First, something most of us can agree on. The benefits of renewable energy. Pew Research found 83% of Americans believe that increasing renewable energy should be a priority. Now on where we're divided. What we should do to get there...

54% believe that the government should further regulate to encourage the use of renewables compared to 38% who say that the government should yield to private/market based adaptation. This is where I personally become frustrated with my fellow well intentioned friends. As you may know, I'm an environmentalist in the non-political sense. Rather than rant and rave in the streets with signs, I actually spend time in nature enjoying it and cleaning it up along the way. I also am a huge believer that we way under-utilize solar in South Florida. That being said the last thing in the world we need is the government figuring out how to force it into adaptation. Have we learned nothing? What happens when the government, especially through regulations, attempts to "help"? It costs all of us (or at least us tax paying types) more money.  

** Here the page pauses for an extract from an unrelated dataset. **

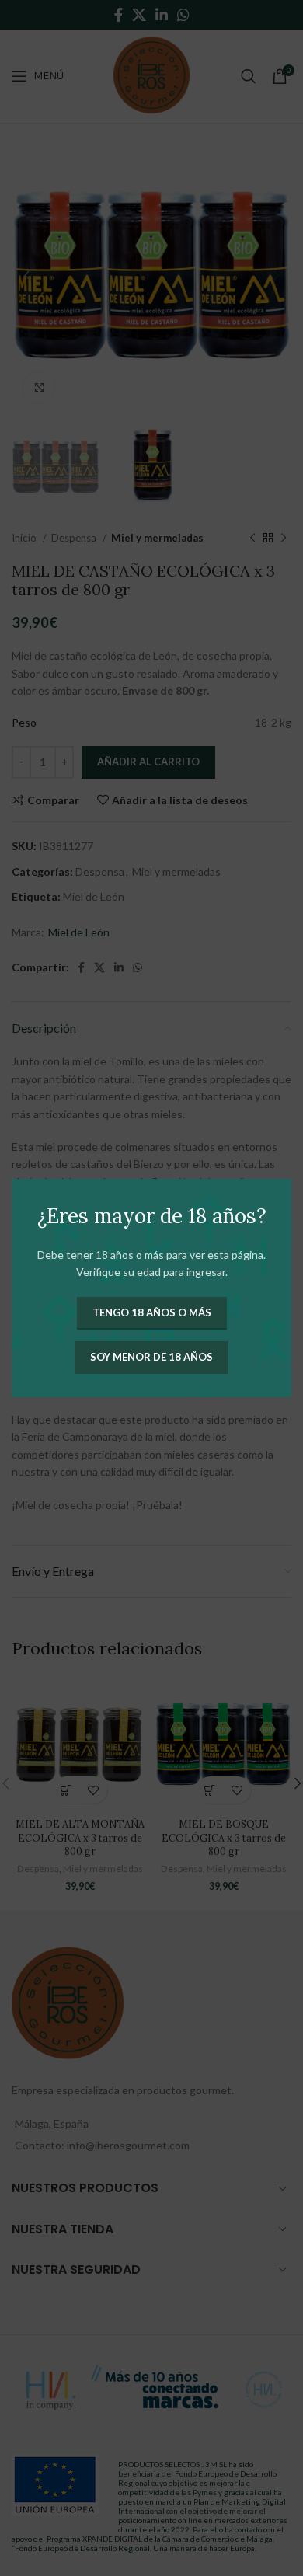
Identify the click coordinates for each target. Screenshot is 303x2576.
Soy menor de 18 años (151, 1357)
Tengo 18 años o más (151, 1312)
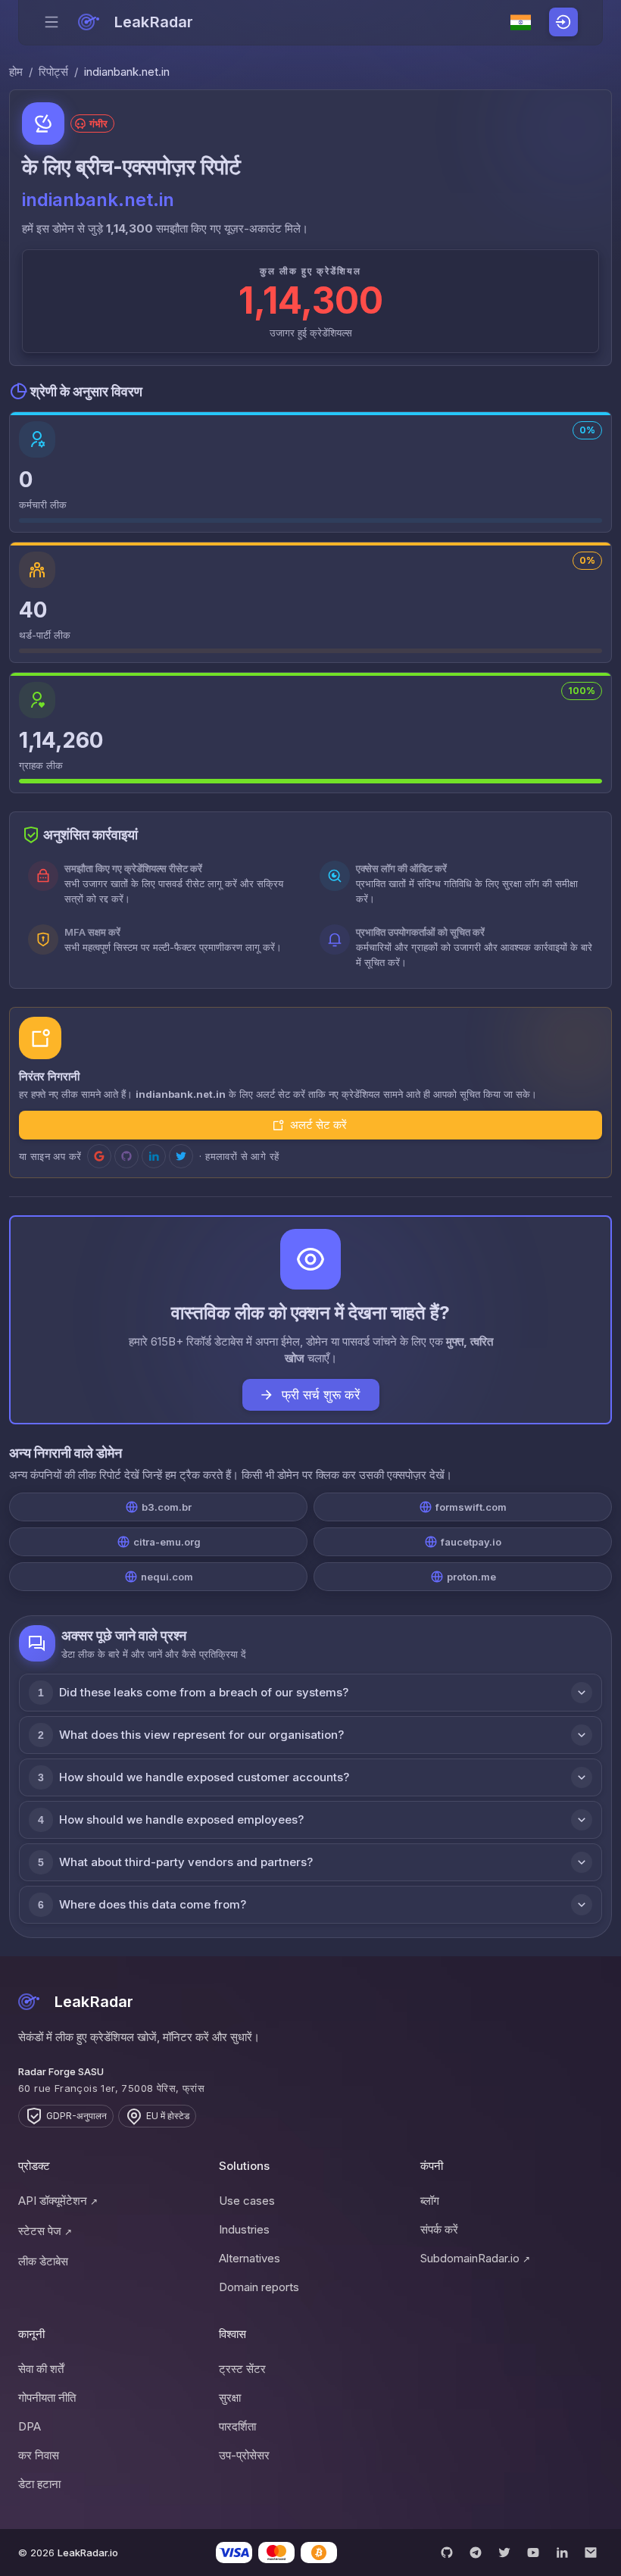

What's odd is that on a separate question of the same survey participants 49% of people said we could actually cut back on existing regulations and improve air and water quality simultaneously (compared to 47% who said the opposite). So we seem to generally understand that existing environmental regs aren't ideal and yet we want new ones on renewable energy? Who would you rather influence the future of solar technology - Elon Musk or Chuck Shumer? So let's stop the madness and realize that the odds of any future energy regs being better than the current ones is borderline insane. It's kinda like the argument Socialists make. They argue that it just hasn't worked because it hasn't been done right. Whether it's Socialism or government regulated consumer behavior...it's time to stop looking towards the government for answers and start looking towards the best and brightest companies and technologies instead.